Die Klassenkameraden nahmen keine besondere Notiz von mir, wenn ich auch eine gewisse Befremdung aus ihren Augen herauslas. Gott sei dank musste man am ersten Schultag auch nicht singen. Ich verdrückte mich schnell in die letzte Bank, wo mir die Illusion blieb, ich könnte alles unter Kontrolle behalten. Von da aus konnte ich die Lage auskundschaften ohne zu sehr in den Mittelpunkt zu rücken: Jeans, lange Haare, Schminke, Nagellack, Zigaretten, laute, manchmal vorlaute, aber alles in allem selbstbewusste Stimmen. Währenddessen bereitete ich mich innerlich auf die erste Unterrichtsstunde in Westdeutschland vor und versuchte so selbstverständlich zu wirken, wie es mir damals nur möglich war. Aber nichts war selbstverständlich, ich schwitzte Blut, nur sah man es nicht. Ich sprach mit einigen Jungs und war erstaunt, dass ich sie verstand, und noch mehr darüber, dass auch sie mich damals trotz meines Radebrechens zu verstehen schienen. Eines wurde mir sofort klar, die Haare mussten länger werden, da war Geduld angesagt. Die Mädchen traute ich mich nicht anzusprechen.

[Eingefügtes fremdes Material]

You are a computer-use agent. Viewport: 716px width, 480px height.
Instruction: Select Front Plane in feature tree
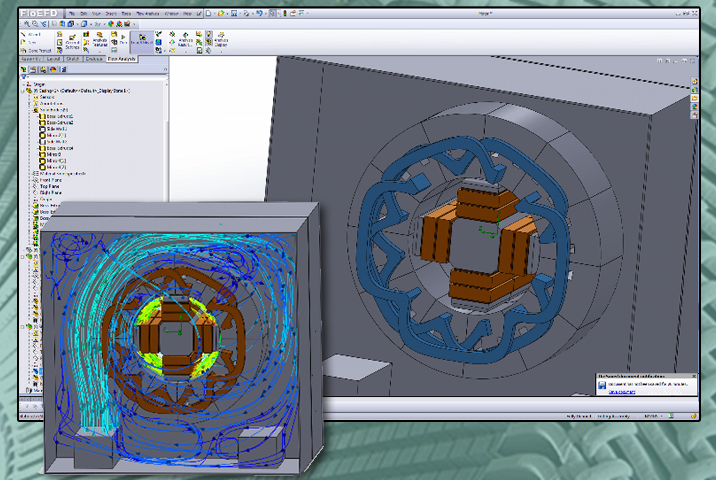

Geschminkt und Zigaretten rauchend auf dem Pausenhof wirkten sie auf mich ganz fremd, und ich hatte fast Sehnsucht nach meinen ehemaligen Klassenkameradinnen, die in Arad mit weißen Socken, Haarband und hinter dem Rücken gefalteten Händen die Schulbank drückten.

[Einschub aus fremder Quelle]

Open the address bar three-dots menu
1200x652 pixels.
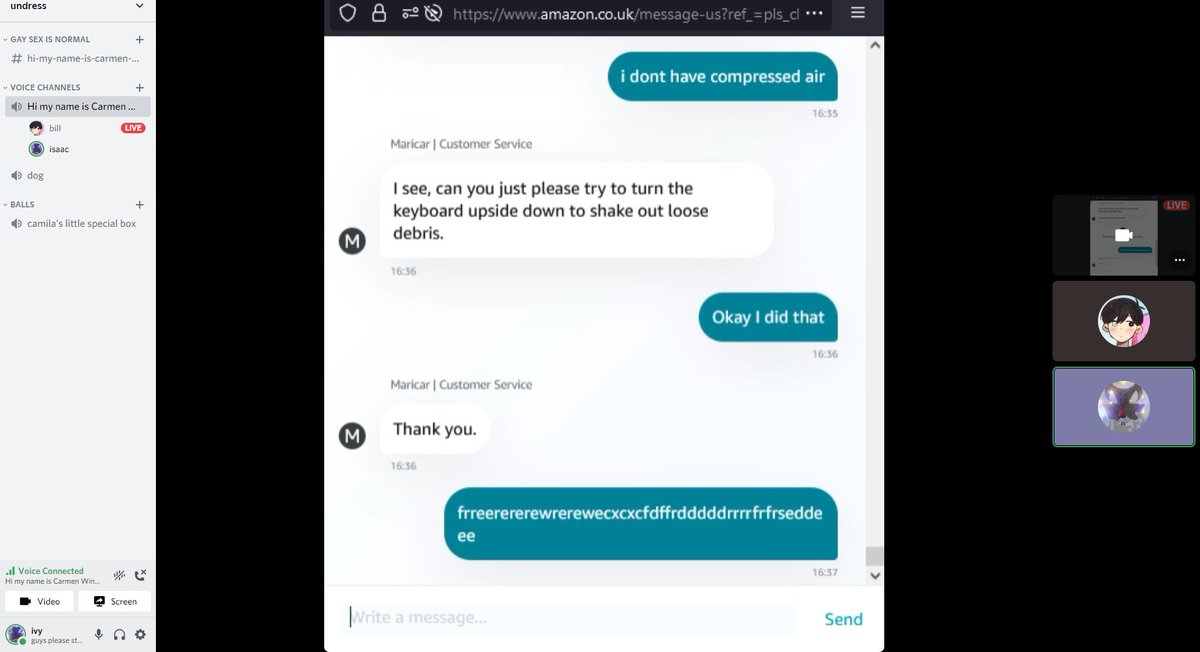click(814, 14)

In Biologie hatten wir eine sehr junge Lehrerin. Sie fuhr Porsche und sah in ihren „Wrangler“ zehn Jahre jünger aus als ich. Kaum hatte meine erste Unterrichtsstunde begonnen, als ich sie sagen hörte: „Ach, wir haben einen neuen Schüler.“ Ich sprang hoch, so wie es bei uns in Rumänien üblich war, und rief in kerzengerader Haltung, Brust nach vorne, Schulter zurück, laut und deutlich: Rosenthal. Als sich die vierundzwanzig Köpfe meiner neuen Klassenkameraden gleichzeitig nach hinten drehten, wusste ich, dass mein Debüt im Fach Biologie nicht wirklich ein Erfolg war.

Mal sitzt man verkehrt, mal ist Aufstehen nicht richtig, so geht es zu in der Emigration.

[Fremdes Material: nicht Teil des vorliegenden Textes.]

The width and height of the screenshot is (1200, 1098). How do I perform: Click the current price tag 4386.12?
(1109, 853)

Bevor ich also in den weißen Arztkittel meines Vaters und Großvaters schlüpfte, gab es die schwarze Schuluniform und die Pionieruniform in Rumänien, die gepflegte Kleiderausstattung meiner Mutter, dann Jeans und lange Haare und später die Turnschuhe, Jeans und Sakko. Die Emigration ist ein Dauerspagat zwischen der Kunst der Assimilation und dem Bewahren von Tradition – dem Wesen nach eine alte jüdische Disziplin mit vielen Vorgängern und Epigonen.

Die Tatsache, dass ich, gleich meinem Vater und Großvater, Medizin studiert hatte, bedeutete für mich lange Zeit insofern ein inneres Versagen, als ich nichts Neues, „Anderes“ zustande gebracht hatte. Und es hat lange gedauert, bis ich verstand, dass diese Familientradition in mancherlei Hinsicht einem überhöhten Traditionsbewusstsein entsprach, welches durch fortwährende Assimilation und durch die Ausreise gerade nach Deutschland noch zusätzlich angestachelt wurde: Arztsein, das war in der Geschichte meiner Familie die letzte Bastion des Selbstgefühls Jude zu sein.

So wurden als Beigabe zwei gegensätzliche generationsübergreifende Aufträge erteilt: das Eigene zu bewahren und im „Wesen“ doch ein „Anderer“ zu sein. Ein Anderer als ein sich äußerlich assimilierender Jude.

Den Spagat, sich selbst als Jude treu zu bleiben und stets nach jenem Anderssein zu trachten, welches sich zwischen der Welt des Glaubens und jener der Assimilation, also über die Abgründe der jüdischen Geschichte – und zwar nicht erst nach der Schoah – spannt, das hatte ich im Schreiben zu vollziehen versucht.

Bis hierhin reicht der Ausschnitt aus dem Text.